─── DATASET RECORDS
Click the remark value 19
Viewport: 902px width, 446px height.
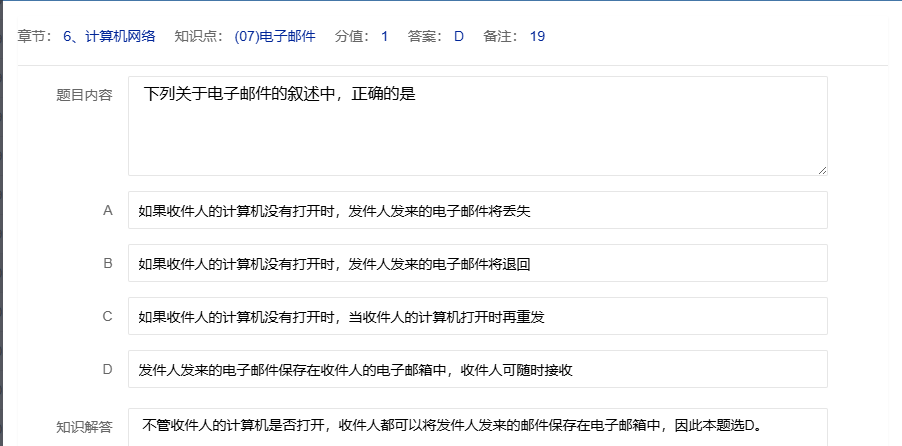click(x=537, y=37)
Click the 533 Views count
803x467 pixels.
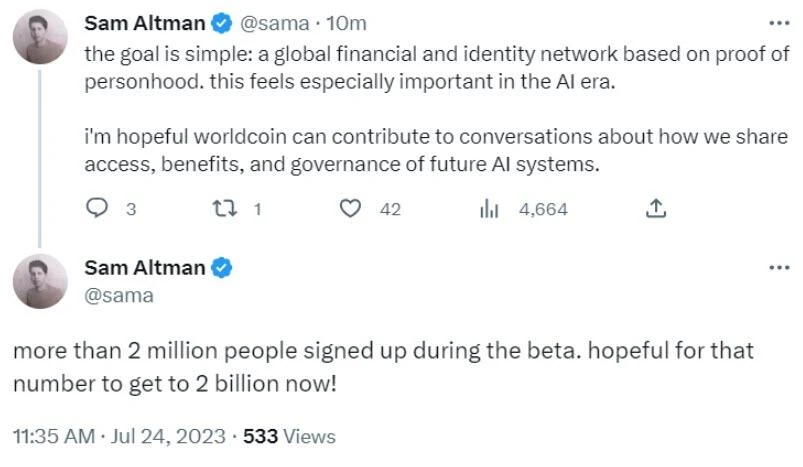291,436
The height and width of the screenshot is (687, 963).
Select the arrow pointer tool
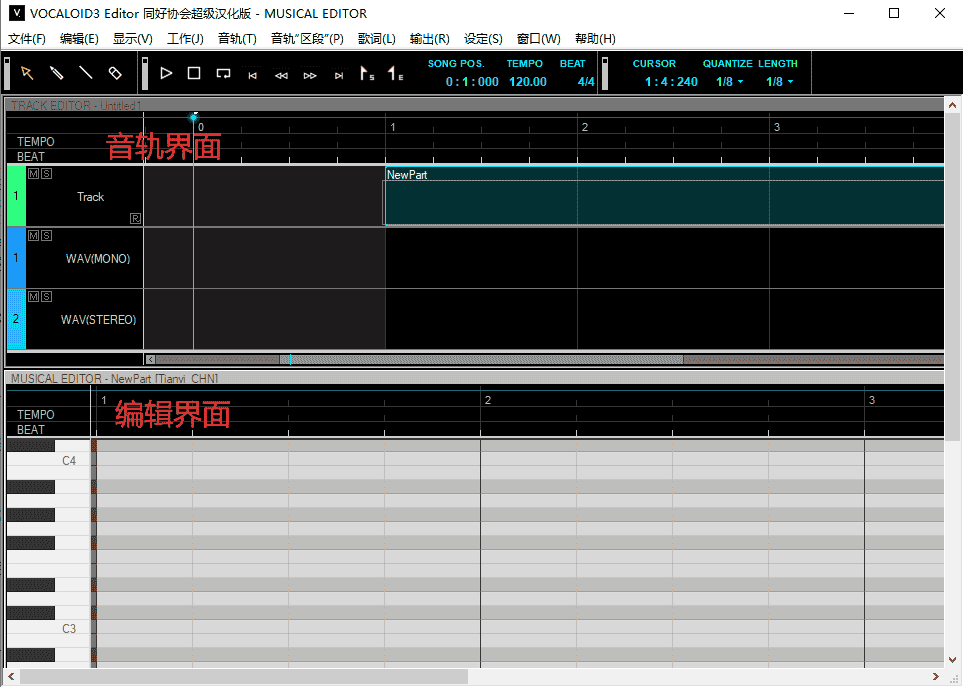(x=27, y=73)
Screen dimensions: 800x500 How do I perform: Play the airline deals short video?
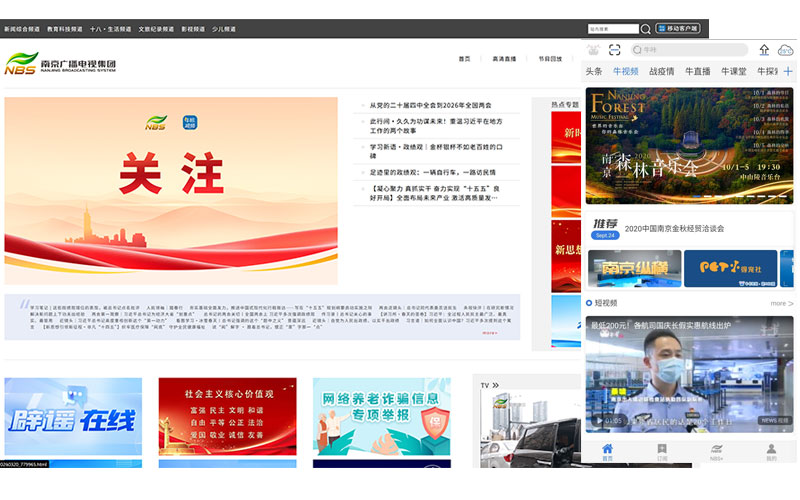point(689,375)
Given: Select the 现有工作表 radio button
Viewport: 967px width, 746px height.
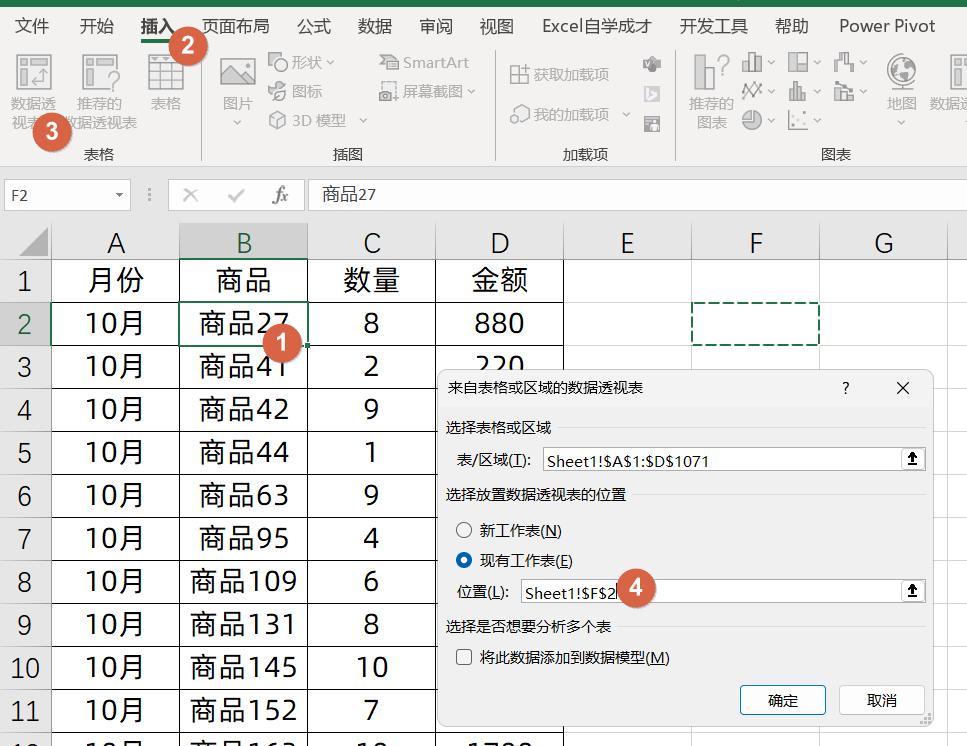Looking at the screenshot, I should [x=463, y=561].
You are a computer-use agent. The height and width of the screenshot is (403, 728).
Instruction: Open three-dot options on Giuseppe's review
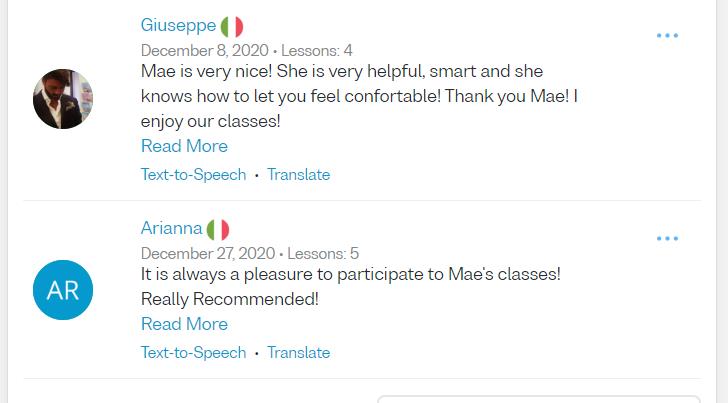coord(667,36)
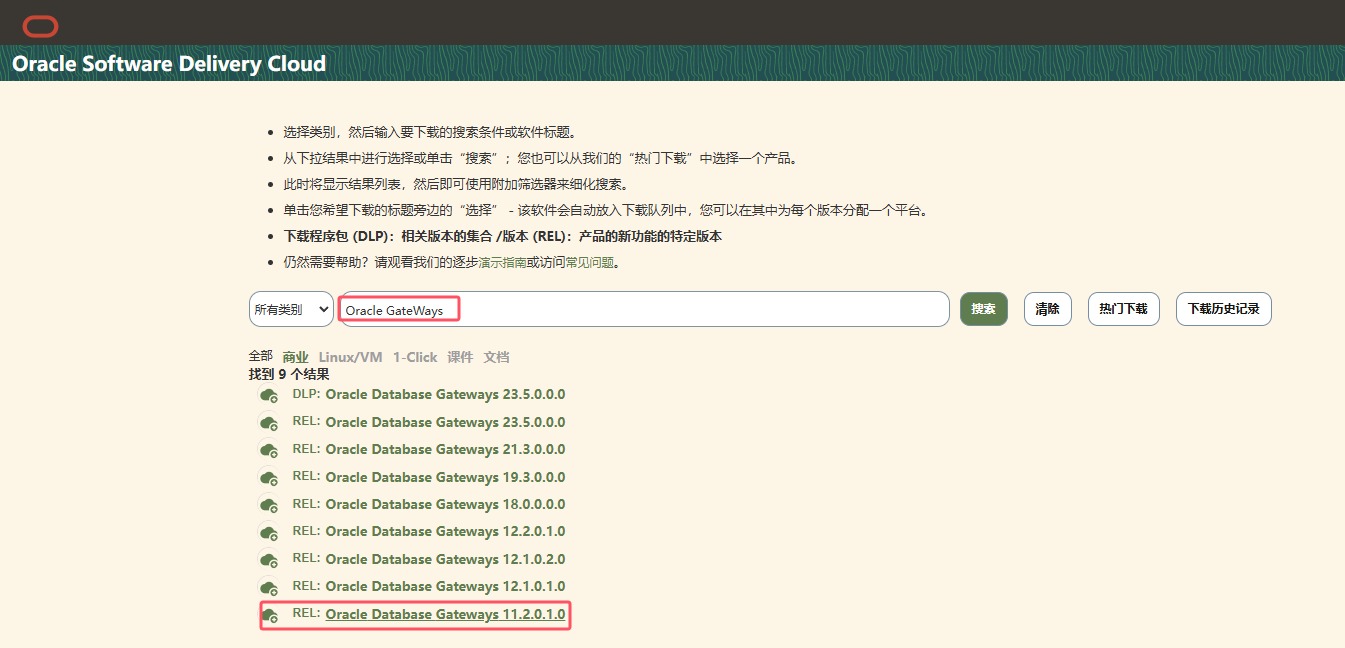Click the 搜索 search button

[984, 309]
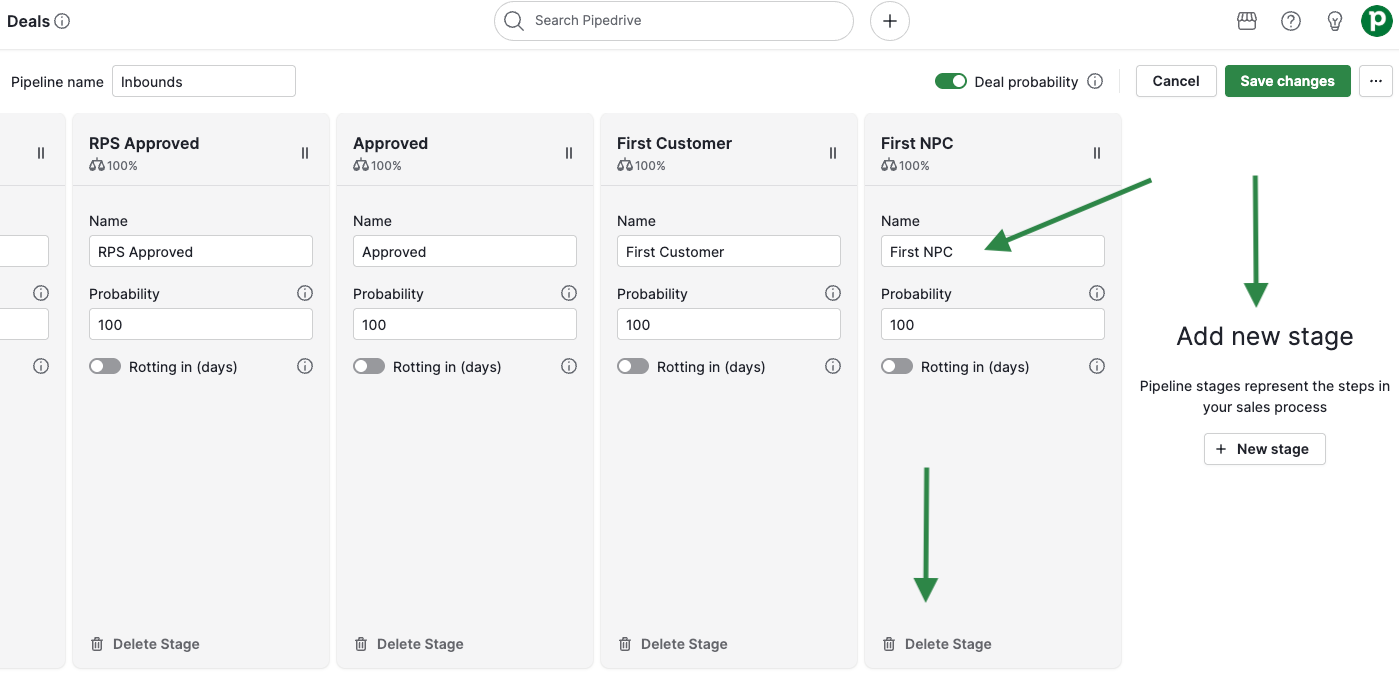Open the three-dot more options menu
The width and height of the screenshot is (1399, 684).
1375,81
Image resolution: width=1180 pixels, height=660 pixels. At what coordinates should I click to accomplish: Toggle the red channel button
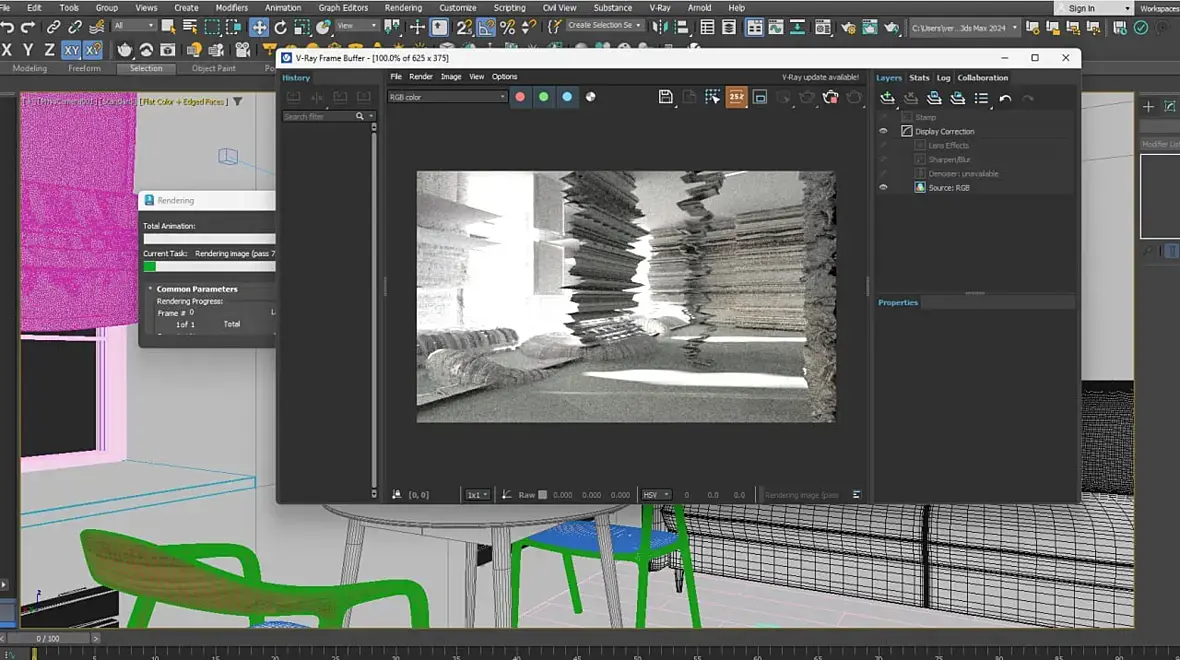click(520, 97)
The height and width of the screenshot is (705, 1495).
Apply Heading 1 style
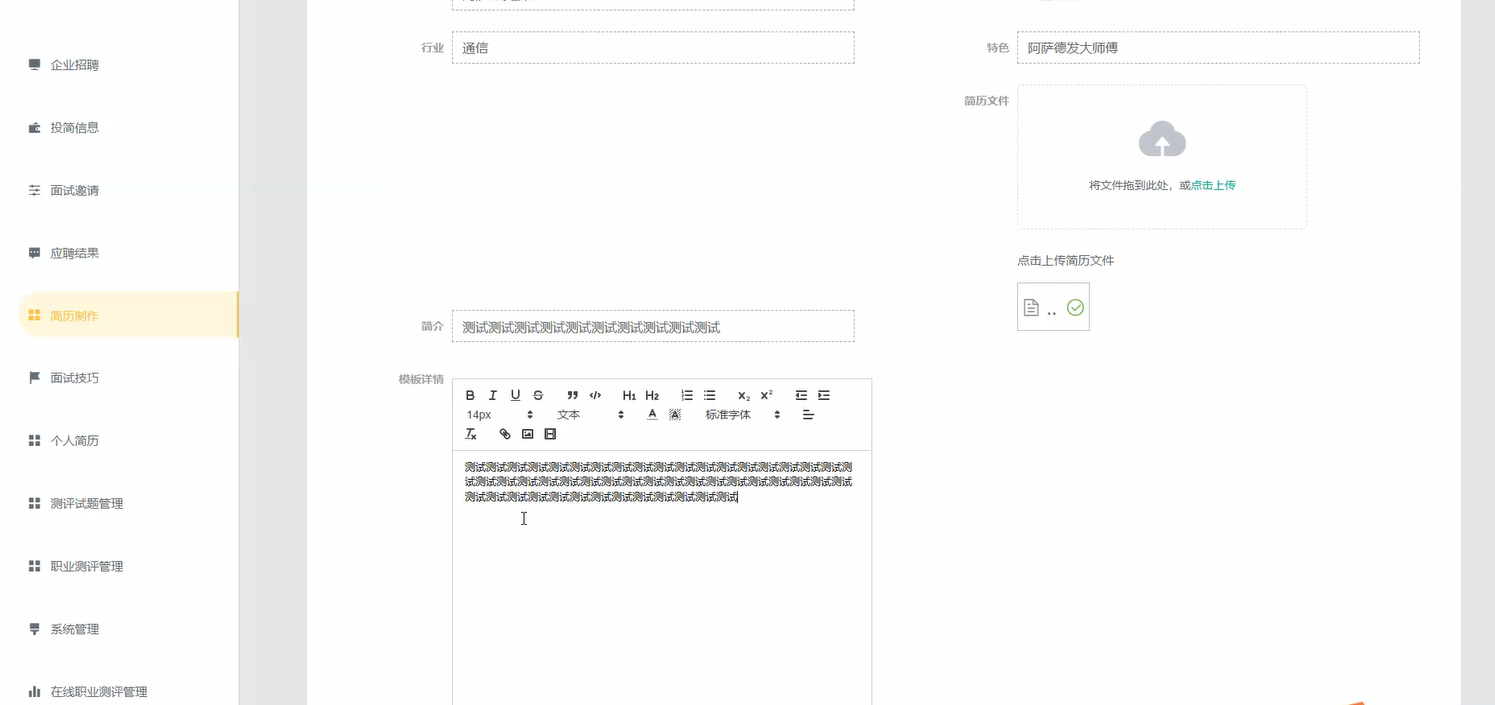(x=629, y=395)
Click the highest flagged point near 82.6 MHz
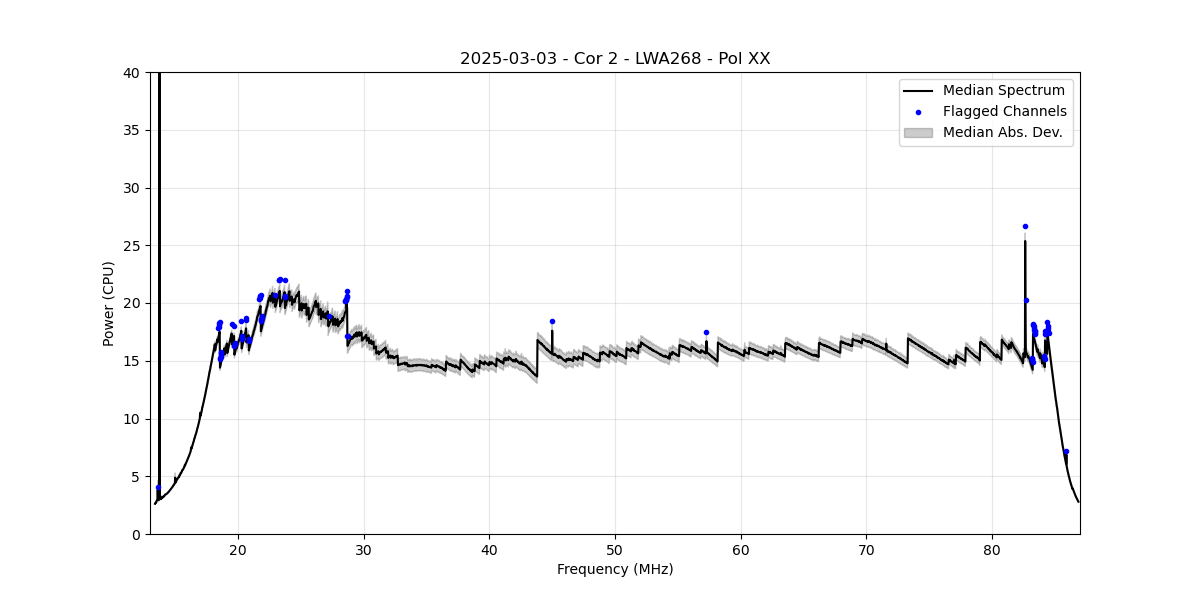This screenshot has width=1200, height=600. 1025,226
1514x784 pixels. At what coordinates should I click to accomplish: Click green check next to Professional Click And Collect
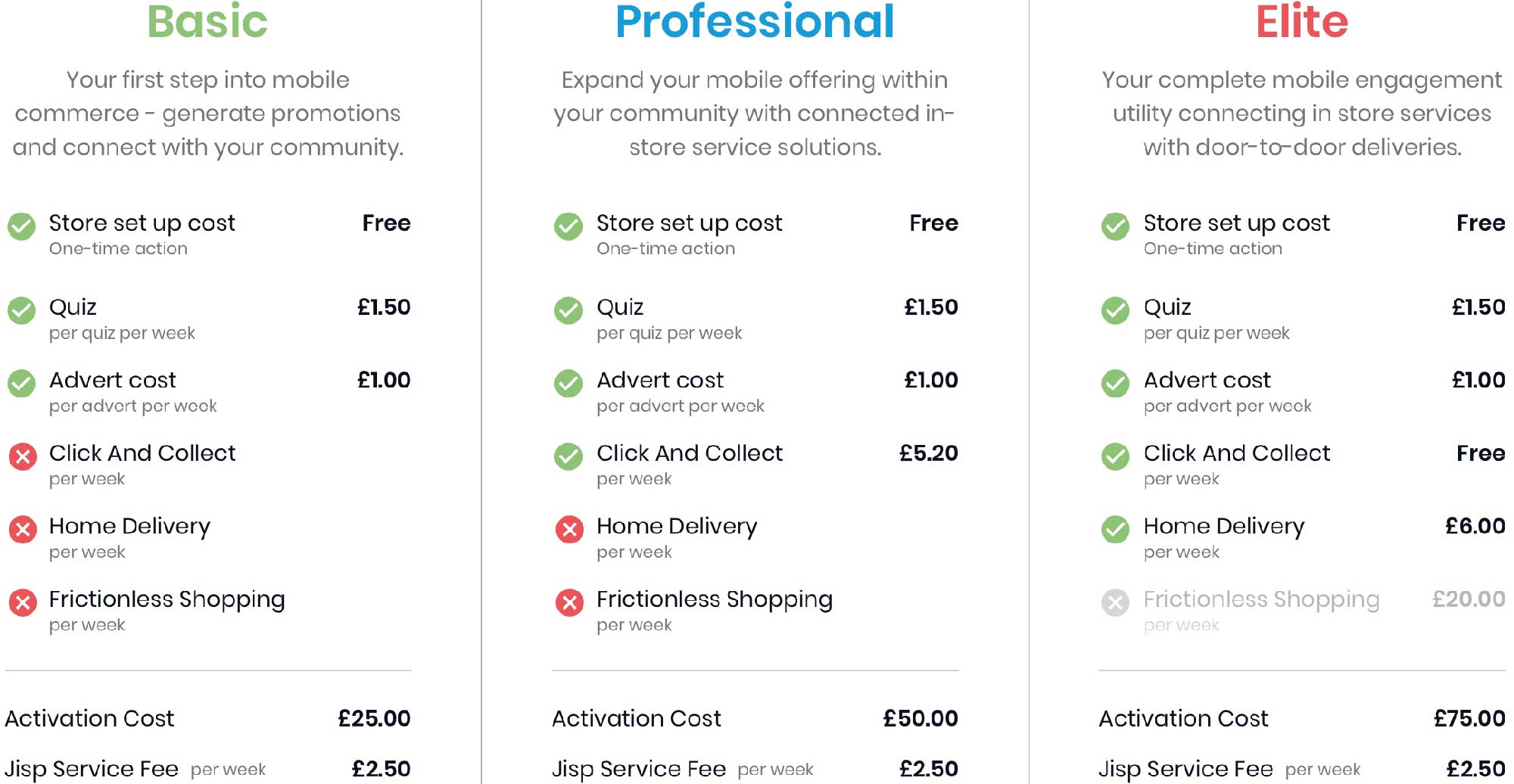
──────
WORK TO BE COMPLETED ▸ Leave out all images, then reproduce the entries above exactly.

EXERCISE ANSWER ▸
Click the remark value 19
Viewport: 902px width, 446px height.
click(x=537, y=37)
Click the 533 Views count
803x467 pixels.
291,436
The height and width of the screenshot is (687, 963).
Select the arrow pointer tool
(x=27, y=73)
Screen dimensions: 800x500 How do I perform: Play the airline deals short video?
point(689,375)
Given: Select the 现有工作表 radio button
Viewport: 967px width, 746px height.
Looking at the screenshot, I should [x=463, y=561].
You are a computer-use agent. The height and width of the screenshot is (403, 728).
Instruction: Open three-dot options on Giuseppe's review
coord(667,36)
Click the 搜索 search button

[984, 309]
Open the three-dot more options menu
The width and height of the screenshot is (1399, 684).
1375,81
Image resolution: width=1180 pixels, height=660 pixels. At what coordinates should I click to accomplish: Toggle the red channel button
click(520, 97)
The height and width of the screenshot is (705, 1495).
Apply Heading 1 style
(x=629, y=395)
Click the highest flagged point near 82.6 MHz
This screenshot has width=1200, height=600. 1025,226
1514x784 pixels. At what coordinates should I click to accomplish: Click green check next to Professional Click And Collect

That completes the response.